Marriage and Goverment
In last month's First Things, Robert P. George had some great observations on the connection of small government to the strength of the traditional family:
I understand why someone would consider this idea [privatizing marriage], but it strikes me as a bad one. There is a reason that all cultures treat marriage as a matter of public concern and even recognize it in law and regulate it. The family is the fundamental unit of society. Governments rely on families to produce something that governments need—but, on their own, they could not possibly produce: upright, decent people who make honest, law-abiding, public-spirited citizens. And marriage is the indispensable foundation of the family. Although all marriages in all cultures have their imperfections, children flourish in an environment where they benefit from the love and care of both mother and father, and from the committed and exclusive love of their parents for each other.

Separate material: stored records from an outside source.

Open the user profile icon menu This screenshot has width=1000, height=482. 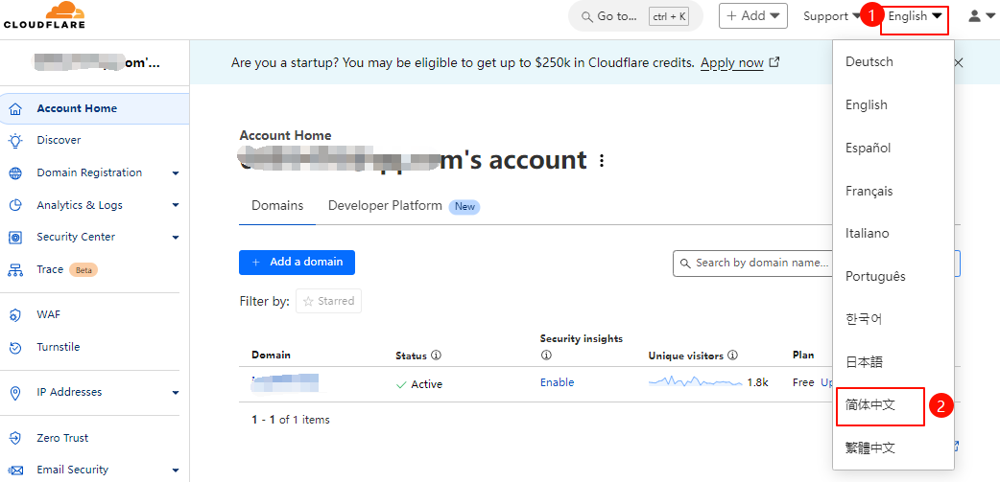point(976,16)
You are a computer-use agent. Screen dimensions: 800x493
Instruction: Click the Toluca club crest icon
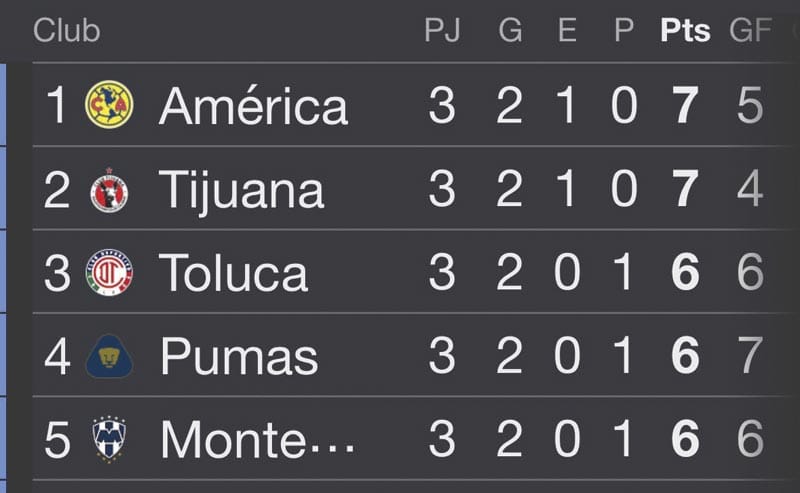(109, 273)
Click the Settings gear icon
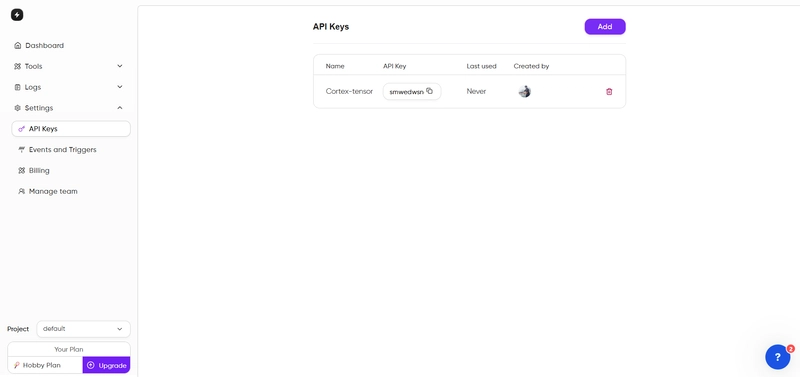Screen dimensions: 800x377 (17, 108)
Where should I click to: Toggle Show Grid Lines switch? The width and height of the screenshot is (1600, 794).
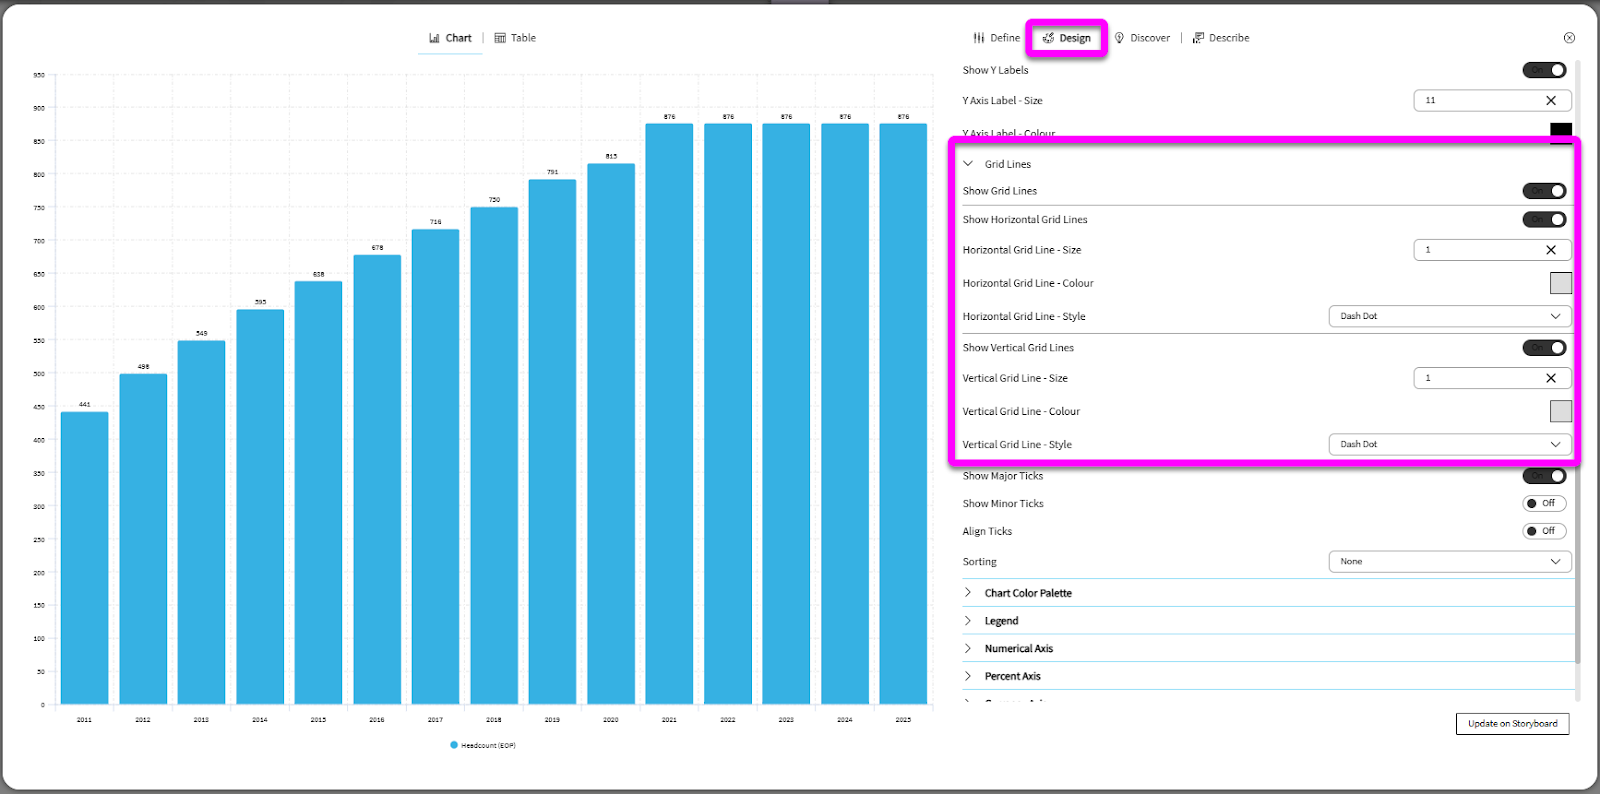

Anyone who believes in limited government should strongly back government support for the family. Does this sound paradoxical? In the absence of a strong marriage culture, families fail to form, and when they do form they are often unstable. Absentee fathers become a serious problem, out-of-wedlock births are common, and a train of social pathologies follows. With families failing to perform their health, education, and welfare functions, the demand for government grows, whether in the form of greater policing or as a provider of other social services. Bureaucracies must be created, and they inexorably expand—indeed they become powerful lobbyists for their own preservation and expansion. Everyone suffers, with the poorest and most vulnerable suffering most.
As I've quoted here before, Fulton Sheen puts it this way, "If parents surrender responsibility to their children, the state will take up the slack. State power is the effect of the breakdown of family authority. Mothers more than politicians are the preservers of freedom and democracy."
At the basis of disagreement over marriage are radically disparate conceptions of what it means to be a human person.
Everyone agrees that marriage, whatever else it is or does, is a relationship in which persons are united. But what are persons? And how is it possible for two or more of them to unite? According to the view implicit in sexual-liberationist ideology, the person is understood as the conscious and desiring aspect of the self. The person, thus understood, inhabits a body, but the body is regarded (if often only implicitly) as a subpersonal part of the human being—rather than part of the personal reality of the human being whose body it is. The body is viewed as serving the interests of the conscious and desiring aspect of the self by functioning as an instrument by which the individual produces or otherwise participates in satisfactions and other desirable experiences and realizes various objectives and goals.
...
So, then, how should we understand what marriage is? Marriage, considered not as a mere legal convention or cultural artifact, is a one-flesh communion of persons that is consummated and actualized by acts that are procreative in type, whether or not they are procreative in effect. It is an intrinsic human good, and, precisely as such, it provides a more than merely instrumental reason for choice and action.
It goes without saying that sexual acts outside normal, heterosexual intercourse are not "procreative in type."
In truly marital acts, the desire for pleasure and even for offspring are integrated with and, in an important sense, subordinated to the central and defining good of one-flesh unity. The integration of subordinate goals with the marital good ensures that such acts effect no practical dualism that separates the body from the conscious and desiring aspect of the self and treats the body as a mere instrument for the production of pleasure, the generation of offspring, or any other extrinsic goal.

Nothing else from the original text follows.